In successful face-to-face communication, a message is translated into a sound wave, which is transmitted through the air and translated back to the original message when it is heard by the other party.

The model consists of five basic components: a source, a transmitter, a channel, a receiver, and a destination. The source of information is usually a person and decides which message to send. The message can take various forms, such as a sequence of letters, sounds, or images. The transmitter is responsible for translating the message into a signal. To send the signal, a channel is required. Channels are ways of transmitting signals, like light, sound waves, radio waves, and electrical wires. The receiver performs the opposite function of the transmitter: it translates the signal back into a message and makes it available to the destination. The destination is the person for whom the message was intended.

Shannon and Weaver focus on telephonic conversation as the paradigmatic case of how messages are produced and transmitted through a channel. But their model is intended as a general model that can be applied to any form of communication. For a regular face-to-face conversation, the person talking is the source, the mouth is the transmitter, the air is the channel transmitting the sound waves, the listener is the destination, and the ear is the receiver. In the case of a landline phone call, the source is the person calling, the transmitter is their telephone, the channel is the wire, the receiver is another telephone and the destination is the person using the second telephone. To apply this model accurately to real-life cases, some of the components may have to be repeated.
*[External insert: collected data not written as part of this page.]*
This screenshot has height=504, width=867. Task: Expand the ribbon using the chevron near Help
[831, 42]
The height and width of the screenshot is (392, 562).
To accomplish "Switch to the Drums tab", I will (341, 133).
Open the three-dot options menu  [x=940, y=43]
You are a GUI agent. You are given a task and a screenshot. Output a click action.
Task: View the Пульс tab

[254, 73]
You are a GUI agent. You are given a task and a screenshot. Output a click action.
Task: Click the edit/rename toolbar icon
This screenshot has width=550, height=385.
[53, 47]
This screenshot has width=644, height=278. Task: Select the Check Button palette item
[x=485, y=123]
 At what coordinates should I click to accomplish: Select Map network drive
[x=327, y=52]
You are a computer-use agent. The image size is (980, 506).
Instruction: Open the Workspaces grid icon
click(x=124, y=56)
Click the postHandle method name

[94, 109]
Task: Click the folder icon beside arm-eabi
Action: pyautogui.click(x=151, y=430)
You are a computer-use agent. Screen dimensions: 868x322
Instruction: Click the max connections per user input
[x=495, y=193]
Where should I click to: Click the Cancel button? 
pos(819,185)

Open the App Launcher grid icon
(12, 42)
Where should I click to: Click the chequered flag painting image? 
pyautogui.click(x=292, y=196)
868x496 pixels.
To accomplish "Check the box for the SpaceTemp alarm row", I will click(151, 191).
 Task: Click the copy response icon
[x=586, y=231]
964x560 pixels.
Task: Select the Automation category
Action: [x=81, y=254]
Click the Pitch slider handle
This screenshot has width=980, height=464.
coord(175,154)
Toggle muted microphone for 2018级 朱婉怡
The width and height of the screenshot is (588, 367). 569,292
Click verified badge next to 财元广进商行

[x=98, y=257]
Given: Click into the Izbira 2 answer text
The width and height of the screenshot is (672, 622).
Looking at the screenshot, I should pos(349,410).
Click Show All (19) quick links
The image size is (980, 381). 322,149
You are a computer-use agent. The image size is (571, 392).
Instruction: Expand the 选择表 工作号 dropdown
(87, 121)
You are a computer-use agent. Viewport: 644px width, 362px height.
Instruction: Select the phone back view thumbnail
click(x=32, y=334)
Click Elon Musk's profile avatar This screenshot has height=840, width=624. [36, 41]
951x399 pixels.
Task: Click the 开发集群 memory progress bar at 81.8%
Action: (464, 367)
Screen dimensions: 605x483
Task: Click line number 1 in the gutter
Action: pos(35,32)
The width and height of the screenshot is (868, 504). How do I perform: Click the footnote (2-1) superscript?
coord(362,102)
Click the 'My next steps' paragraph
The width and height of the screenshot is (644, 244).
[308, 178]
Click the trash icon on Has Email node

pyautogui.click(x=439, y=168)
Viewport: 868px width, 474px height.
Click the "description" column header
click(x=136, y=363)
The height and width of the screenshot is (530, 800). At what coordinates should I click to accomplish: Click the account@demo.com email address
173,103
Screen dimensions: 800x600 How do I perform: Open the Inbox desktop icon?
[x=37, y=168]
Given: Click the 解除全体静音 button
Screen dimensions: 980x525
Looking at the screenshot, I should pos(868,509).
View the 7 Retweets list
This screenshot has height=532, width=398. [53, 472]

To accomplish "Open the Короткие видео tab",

For the telephone call, for example, the mouth is also a transmitter before the telephone itself as a second transmitter.

== Problems of communication ==
Shannon and Weaver identify and address problems in the study of communication at three basic levels: technical, semantic, and effectiveness problems (referred to as levels A, B, and C). Shannon and Weaver hold that models of communication should provide good responses to all three problems, ideally by showing how to make communication more accurate and efficient. The prime focus of their model is the technical level, which concerns the issue of how to accurately reproduce a message from one location to another location. For this problem, it is not relevant what meaning the message carries. By contrast, it is only relevant that the message can be distinguished from different possible messages that could have been sent instead of it.

Semantic problems go beyond the symbols themselves and ask how they convey meaning. Shannon and Weaver assumed that the meaning is already contained in the message but many subsequent communication theorists have further problematized this point by including the influence of cultural factors and the context in their models. The effectiveness problem is based on the idea that the person sending the message has some goal in mind concerning how the person receiving the message is going to react. In this regard, effectivity means that the reaction matches the speaker's goal.The problem of effectivity concerns the question of how to achieve this. Many critics have rejected this aspect of Shannon and Weaver's theory since it seems to equate communication with manipulation or propaganda.

=== Noise and redundancy ===
To solve the technical problem at level A, it is necessary for the receiver to reconstruct the original message from the signal. However, various forms of noise can interfere and distort it. Noise is not intended by the source and makes it harder for the receiver to reconstruct the source's intention found in the original message. Crackling sounds during a telephone call or snow on a television screen are examples of noise. One way to solve this problem is to make the information in the message partially redundant. This way, distortions can often be identified and the original meaning can be reconstructed. A very basic form of redundancy is to repeat the same message several times. But redundancy can take various other forms as well. For example, the English language is redundant in the sense that many possible combinations of letters are meaningless. So the term "comming" does not have a distinct meaning. For this reason, it can be identified as a misspelling of the term "coming", thus revealing the source's original intention. Redundancy makes it easier to detect distortions but its drawback is that messages carry less information.

== Influence and criticism ==
The Shannon–Weaver model of communication has been influential, inspiring subsequent work in the field of communication studies. Erik Hollnagel and David D. Woods even characterize it as the "mother of all models." It has been widely adopted in various other fields, including information theory, organizational analysis, and psychology. Many later theorists expanded this model by including additional elements in order to take into account other aspects of communication. For example, Wilbur Schramm includes a feedback loop to understand communication as an interactive process and George Gerbner emphasizes the relation between communication and the reality to which the communication refers. Some of these models, like Gerbner's, are equally universal in that they apply to any form of communication. Others apply to more specific areas. For example, Lasswell's model and Westley and MacLean's model are specifically formulated for mass media. Shannon's concepts were also popularized in John Robinson Pierce's Symbols, Signals, and Noise, which introduces the topic to non-specialists.

Some theorists reject the linear nature of the Shannon–Weaver model and include a two-way exchange of messages instead.

Many criticisms of the Shannon–Weaver model focus on its simplicity by pointing out that it leaves out vital aspects of communication. In this regard, it has been characterized as "inappropriate for analyzing social processes" and as a "misleading misrepresentation of the nature of human communication". A common objection is based on the fact that it is a linear transmission model: it conceptualizes communication as a one-way process going from a source to a destination. Against this approach, it is argued that communication is usually more interactive with messages and feedback going back and forth between the participants. This approach is implemented by non-linear transmission models, also termed interaction models. They include Wilbur Schramm's model, Frank Dance's helical-spiral model, a circular model developed by Lee Thayer, and the "sawtooth" model due to Paul Watzlawick, Janet Beavin, and Don Jackson. These approaches emphasize the dynamic nature of communication by showing how the process evolves as a multi-directional exchange of messages.

Another criticism focuses on the fact that Shannon and Weaver understand the message as a form of preexisting information. I. A. Richards criticizes this approach for treating the message as a preestablished entity that is merely packaged by the transmitter and later unpackaged by the receiver. This outlook is characteristic of all transmission models. They contrast with constitutive models, which see meanings as "reflexively constructed, maintained, or negotiated in the act of communicating". Richards argues that the message does not exist before it is articulated. This means that the encoding is itself a creative process that creates the content. Before it, there is a need to articulate oneself but no precise pre-existing content. The communicative process may not just affect the meaning of the message but also the social identities of the communicators, which are established and modified in the ongoing communicative process.